Thinking about what this means for BYOD - it could be argued that it would be counter-productive to remove enterprise control from a consumer OS (even if it's features that are removed or disabled) because it makes MDM more difficult - but aren't we saying that the endpoint is essentially not the place you want to worry about security in today's modern security landscape? Who really thinks MDM is the salvation of the consumer endpoint ...really? If your enterprise BYOD security policy relies on pushing MDM to your clients you'll end up with your users doing what I did on my personal iDevice - you'll simply remove access to corporate email rather than have the intrusive, invasive, snooping technology installed on your personal device. You'll have lots of opt-out, or privacy battles.
The applications, on the endpoint and backend, the network and user management is what makes sense in BYOD (as we've said over and over) rather than the endpoint OS or device.
Recipe for Separation
I think when it comes to this discussion it makes logical sense to separate out the security models. On the use case of the 'consumer' we want simplicity. You know the vast majority of consumer users don't have their own "IT person" at their beck and call so they need to be spared from having to make those tough decisions they don't understand. When that certificate warning pops up, it shouldn't give you the option to "go to the site anyway" ... it should (in plain English) say "This website is not good for you, therefore, you can't go to it" - and end it there. No confusing jargon, no questions asked. On the consumer end of things we want simplicity and the ability to "just use it" without all the complex security overhead the enterprise systems have. Each consumer edition of an OS comes pre-configured with the things that you need to "keep you safe" (to an agreeable degree for the consumer) with simple-to-use interfaces and a no-nonsense feedback.

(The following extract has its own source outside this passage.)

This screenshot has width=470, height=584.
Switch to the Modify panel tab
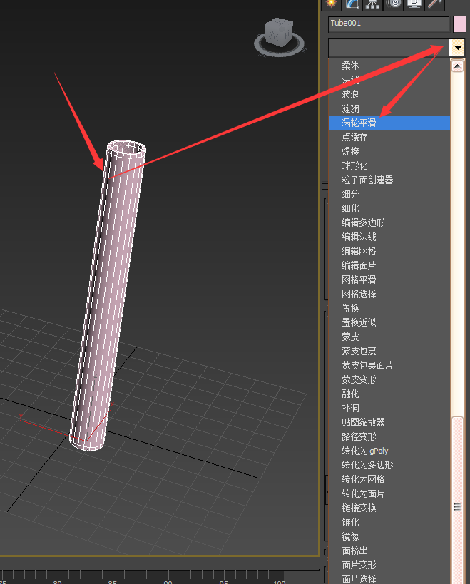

When you're talking enterprise systems, you want central management, and (in the absence of central management) enable the 'power user' to control their own destiny and tweak controls, configurations and security levels by editing configuration files, making their own choices, etc. You can dump the technical details behind why a certificate error has occurred, and allow the user to continue or quit - knowing they are more likely to have knowledge to make the choice correctly.
When it all comes down to it, I'm starting to believe having a unified consumer and commercial OS just doesn't make sense. We fundamentally have (at least) two tiers of users, and we can't continue to do a "one size fits all" solution for them. The big question is ...now what?